Collected data entries
•••••

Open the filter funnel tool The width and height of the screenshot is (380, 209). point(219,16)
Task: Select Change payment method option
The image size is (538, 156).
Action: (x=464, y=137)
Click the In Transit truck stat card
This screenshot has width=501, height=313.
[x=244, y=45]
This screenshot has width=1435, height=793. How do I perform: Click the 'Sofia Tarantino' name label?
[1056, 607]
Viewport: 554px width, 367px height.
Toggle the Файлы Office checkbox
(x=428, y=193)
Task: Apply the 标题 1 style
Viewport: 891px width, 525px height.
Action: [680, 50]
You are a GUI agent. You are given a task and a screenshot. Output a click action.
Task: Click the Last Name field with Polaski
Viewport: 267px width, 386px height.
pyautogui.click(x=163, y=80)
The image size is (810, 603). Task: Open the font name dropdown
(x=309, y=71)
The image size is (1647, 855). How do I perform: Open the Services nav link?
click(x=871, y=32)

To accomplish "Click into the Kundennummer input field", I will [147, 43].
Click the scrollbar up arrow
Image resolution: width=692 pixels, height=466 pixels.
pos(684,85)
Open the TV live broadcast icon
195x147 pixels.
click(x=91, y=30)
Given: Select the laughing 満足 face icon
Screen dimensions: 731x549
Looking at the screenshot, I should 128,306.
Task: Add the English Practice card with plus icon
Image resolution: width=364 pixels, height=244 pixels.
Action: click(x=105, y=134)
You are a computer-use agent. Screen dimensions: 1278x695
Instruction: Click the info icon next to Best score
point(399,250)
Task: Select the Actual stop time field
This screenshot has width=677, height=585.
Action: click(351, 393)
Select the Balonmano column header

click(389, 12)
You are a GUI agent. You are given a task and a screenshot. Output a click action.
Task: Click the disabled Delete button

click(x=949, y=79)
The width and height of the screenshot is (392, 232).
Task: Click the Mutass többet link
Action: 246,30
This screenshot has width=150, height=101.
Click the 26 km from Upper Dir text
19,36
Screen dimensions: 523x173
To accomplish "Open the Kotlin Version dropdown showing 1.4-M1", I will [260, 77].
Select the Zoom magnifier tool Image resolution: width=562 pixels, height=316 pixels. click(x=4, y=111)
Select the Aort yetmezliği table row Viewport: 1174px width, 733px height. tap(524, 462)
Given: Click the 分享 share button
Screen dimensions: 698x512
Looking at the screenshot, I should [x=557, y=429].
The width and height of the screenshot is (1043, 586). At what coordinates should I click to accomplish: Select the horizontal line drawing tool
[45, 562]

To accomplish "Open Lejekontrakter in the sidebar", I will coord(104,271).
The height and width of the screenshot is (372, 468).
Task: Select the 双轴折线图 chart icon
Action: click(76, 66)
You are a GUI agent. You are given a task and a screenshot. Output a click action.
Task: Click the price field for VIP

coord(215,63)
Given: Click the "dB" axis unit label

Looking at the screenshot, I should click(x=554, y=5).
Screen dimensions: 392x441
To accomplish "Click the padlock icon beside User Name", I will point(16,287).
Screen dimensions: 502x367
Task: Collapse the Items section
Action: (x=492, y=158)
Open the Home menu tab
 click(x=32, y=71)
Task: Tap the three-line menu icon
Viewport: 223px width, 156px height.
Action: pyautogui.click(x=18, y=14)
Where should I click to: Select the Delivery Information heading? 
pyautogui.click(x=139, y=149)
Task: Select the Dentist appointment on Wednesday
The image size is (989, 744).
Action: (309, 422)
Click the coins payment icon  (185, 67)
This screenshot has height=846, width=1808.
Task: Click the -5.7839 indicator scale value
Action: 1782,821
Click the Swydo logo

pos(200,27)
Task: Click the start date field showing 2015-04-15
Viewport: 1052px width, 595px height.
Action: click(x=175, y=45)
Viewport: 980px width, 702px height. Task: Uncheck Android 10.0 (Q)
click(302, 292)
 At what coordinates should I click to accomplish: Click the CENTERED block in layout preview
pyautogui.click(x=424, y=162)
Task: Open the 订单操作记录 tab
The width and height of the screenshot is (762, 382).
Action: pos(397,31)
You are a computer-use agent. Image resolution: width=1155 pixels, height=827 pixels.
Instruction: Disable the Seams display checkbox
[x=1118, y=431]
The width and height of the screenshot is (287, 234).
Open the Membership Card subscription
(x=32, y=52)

•••••

* _What this task involves_:
Where a line in the records above contains "showing", include it in the count, and give only that number.

* _Answer space_:
2